### DIRECTIONS
Pictures excluded, retype the lines from the one containing "Instruction: Open the" through the last line of the data below, both included.

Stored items

───

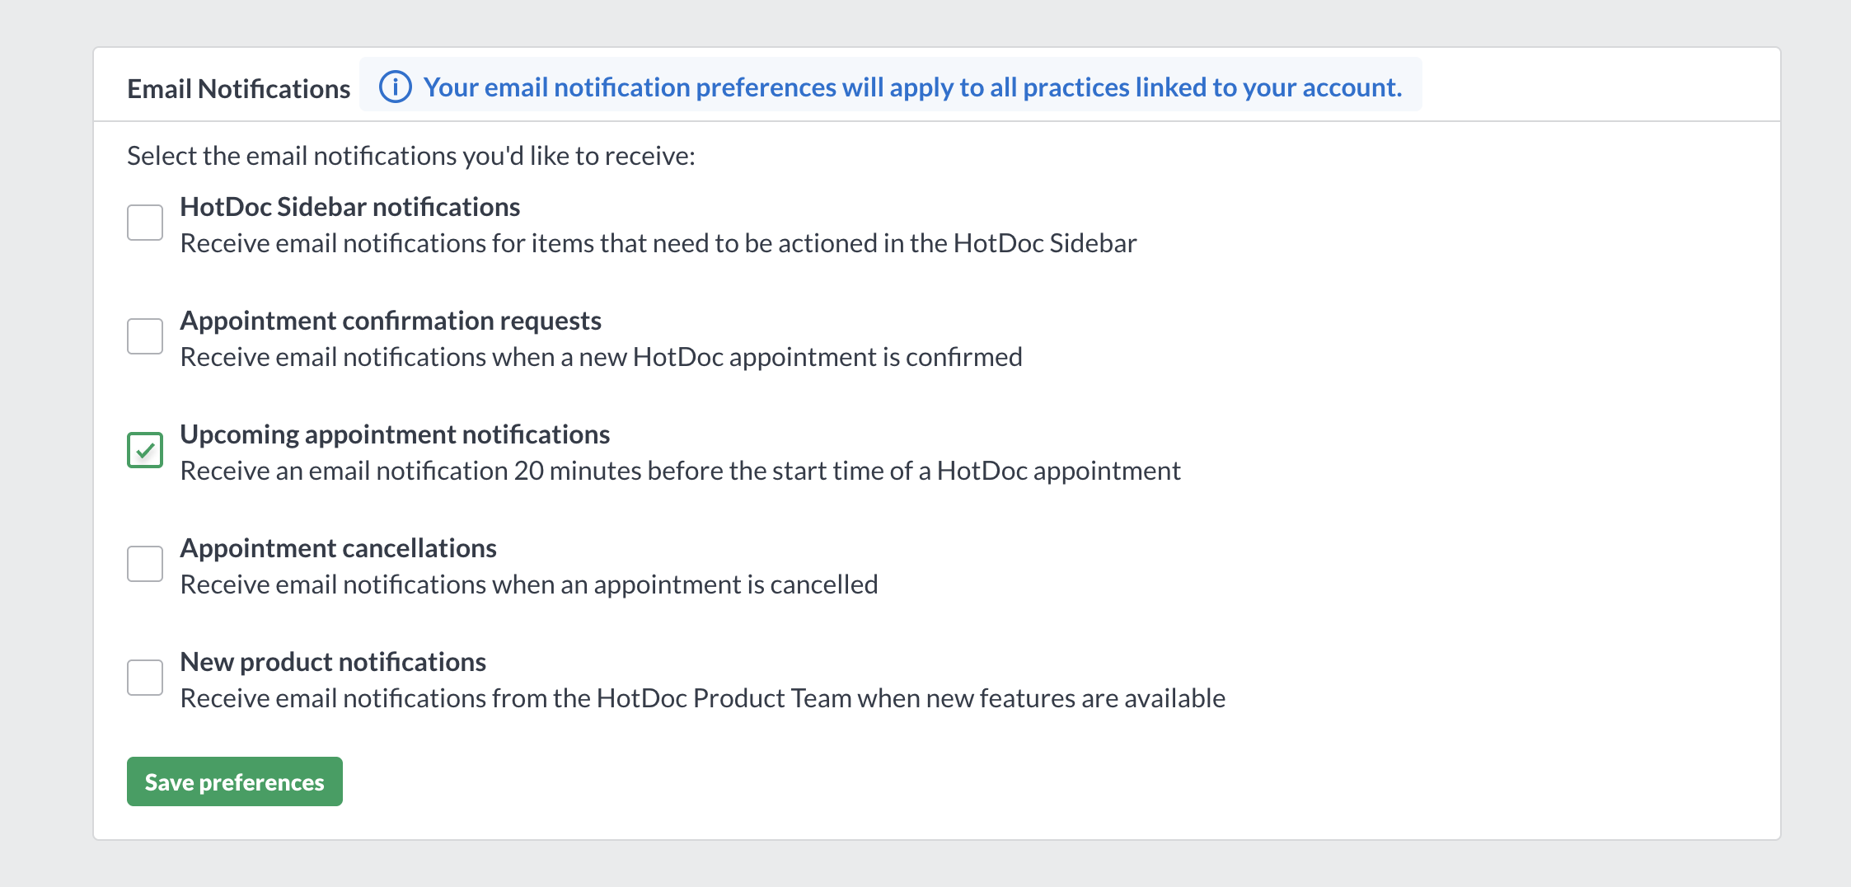The width and height of the screenshot is (1851, 887).
Task: Click the info icon in the notice banner
Action: [395, 87]
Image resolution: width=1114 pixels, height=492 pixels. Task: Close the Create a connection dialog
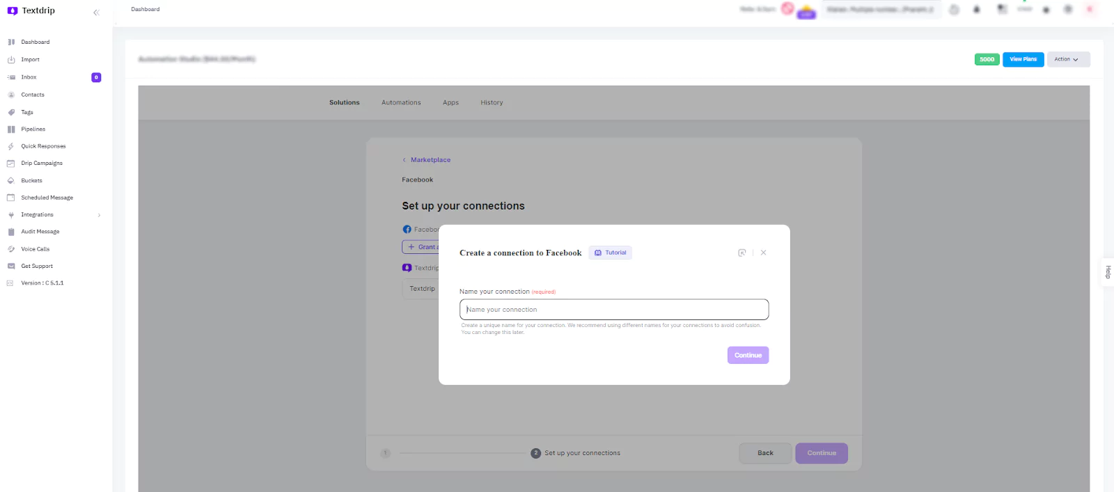pos(763,253)
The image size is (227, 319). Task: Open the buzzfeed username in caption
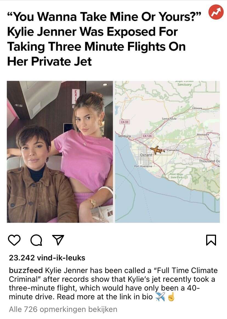tap(26, 270)
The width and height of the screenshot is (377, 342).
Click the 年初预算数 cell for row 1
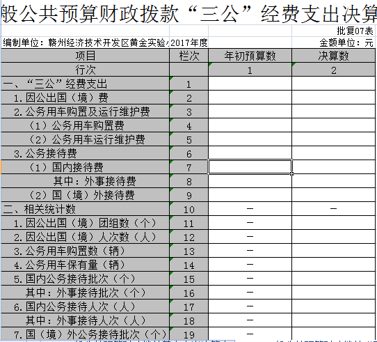tap(250, 84)
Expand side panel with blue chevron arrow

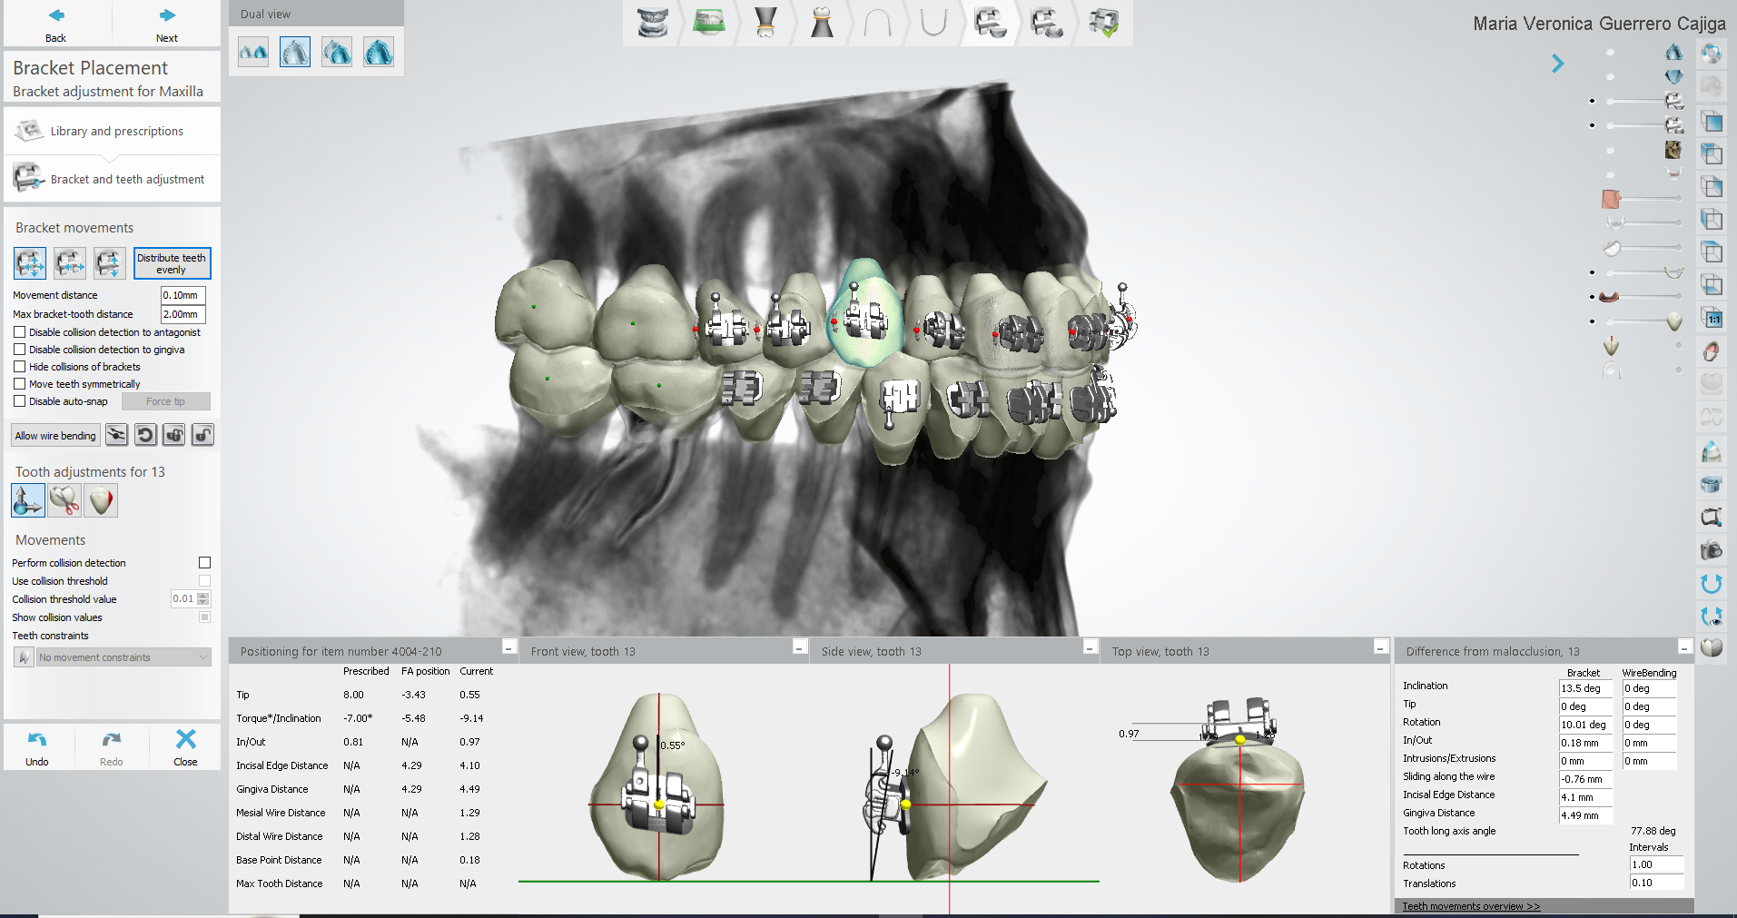(x=1557, y=64)
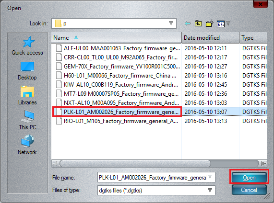Click the Cancel button
Screen dimensions: 274x203
249,190

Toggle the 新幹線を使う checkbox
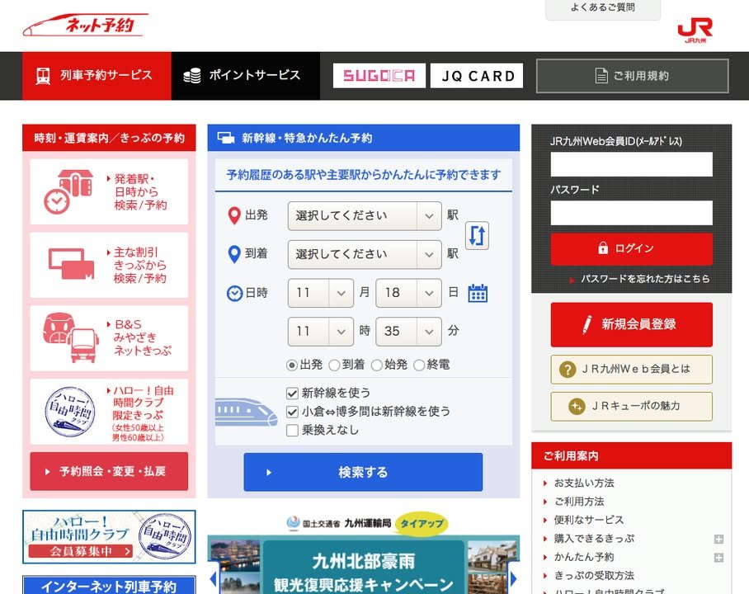[292, 393]

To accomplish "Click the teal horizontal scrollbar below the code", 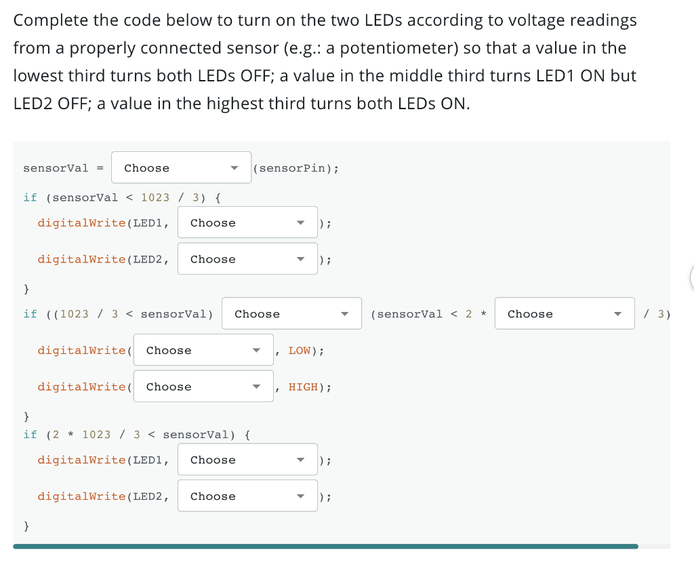I will [x=325, y=546].
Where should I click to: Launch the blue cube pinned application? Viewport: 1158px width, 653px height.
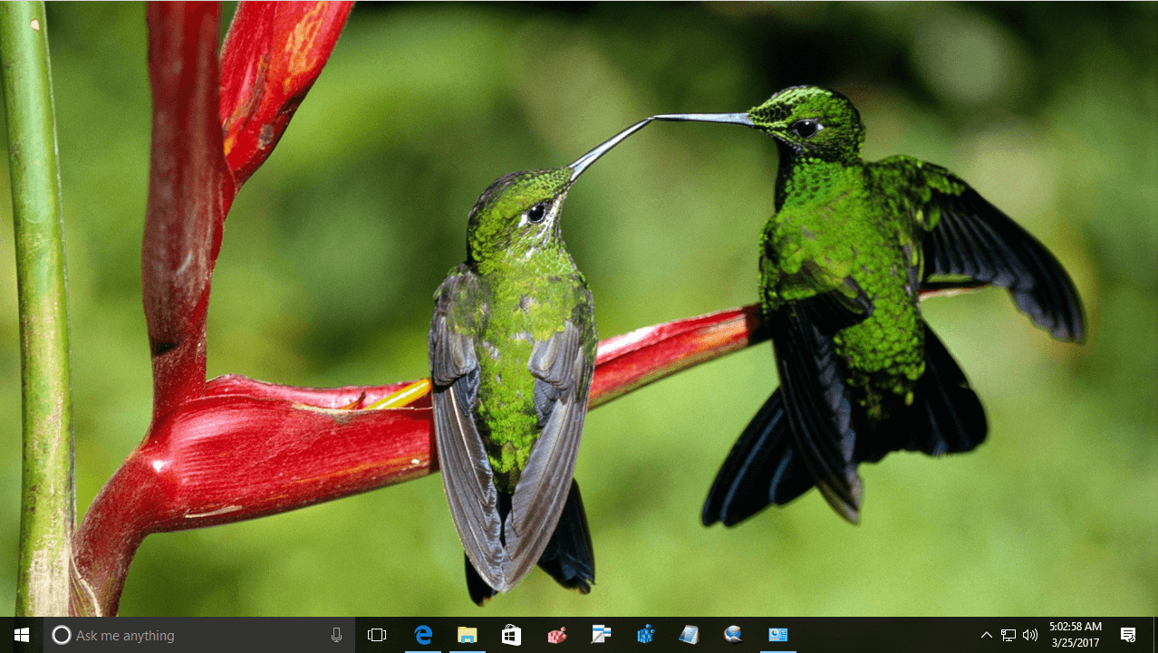click(x=644, y=635)
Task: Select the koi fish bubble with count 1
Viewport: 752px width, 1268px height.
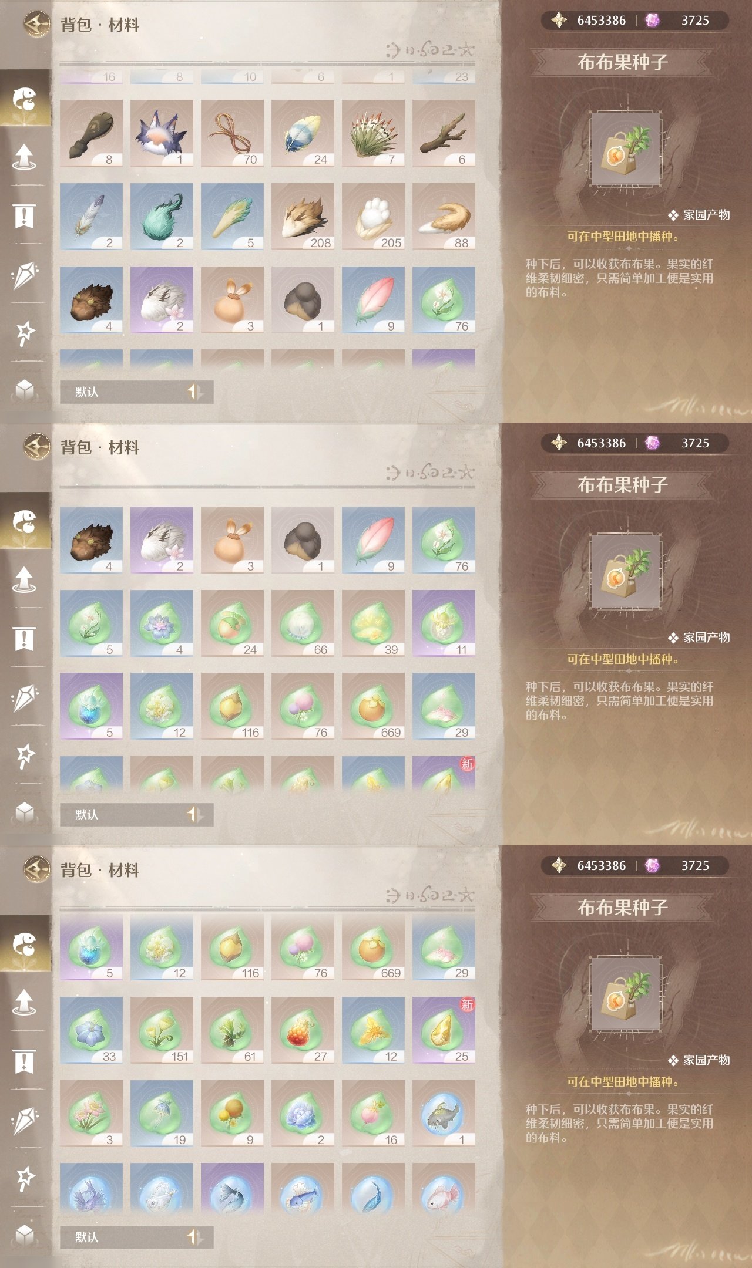Action: (x=444, y=1114)
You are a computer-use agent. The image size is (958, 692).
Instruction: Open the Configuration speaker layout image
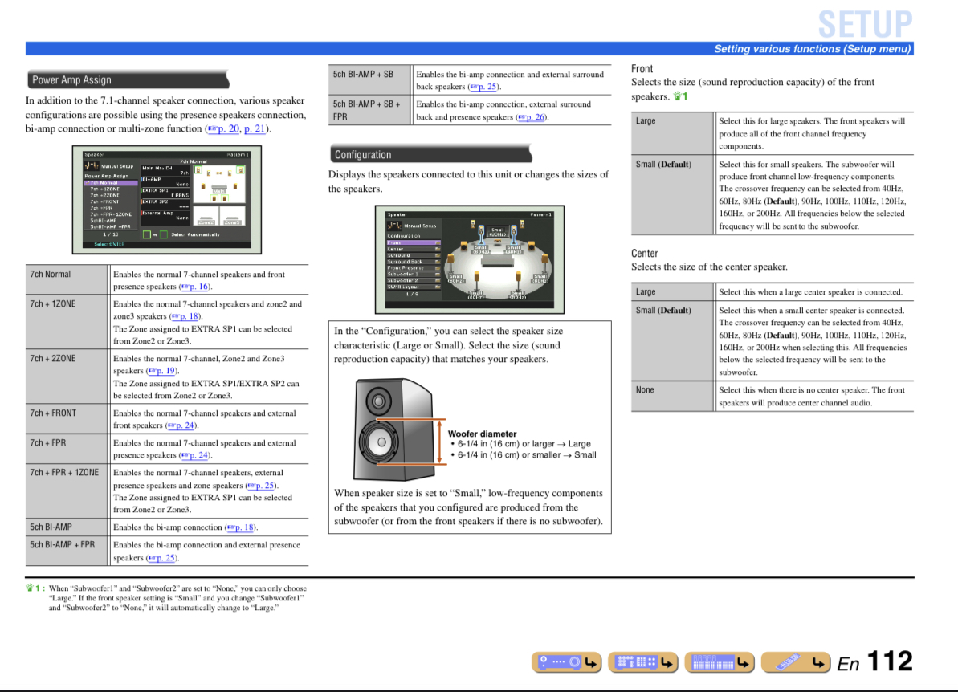[469, 258]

───

### PROBLEM SOLUTION
Instruction: Open the Configuration speaker layout image
[469, 258]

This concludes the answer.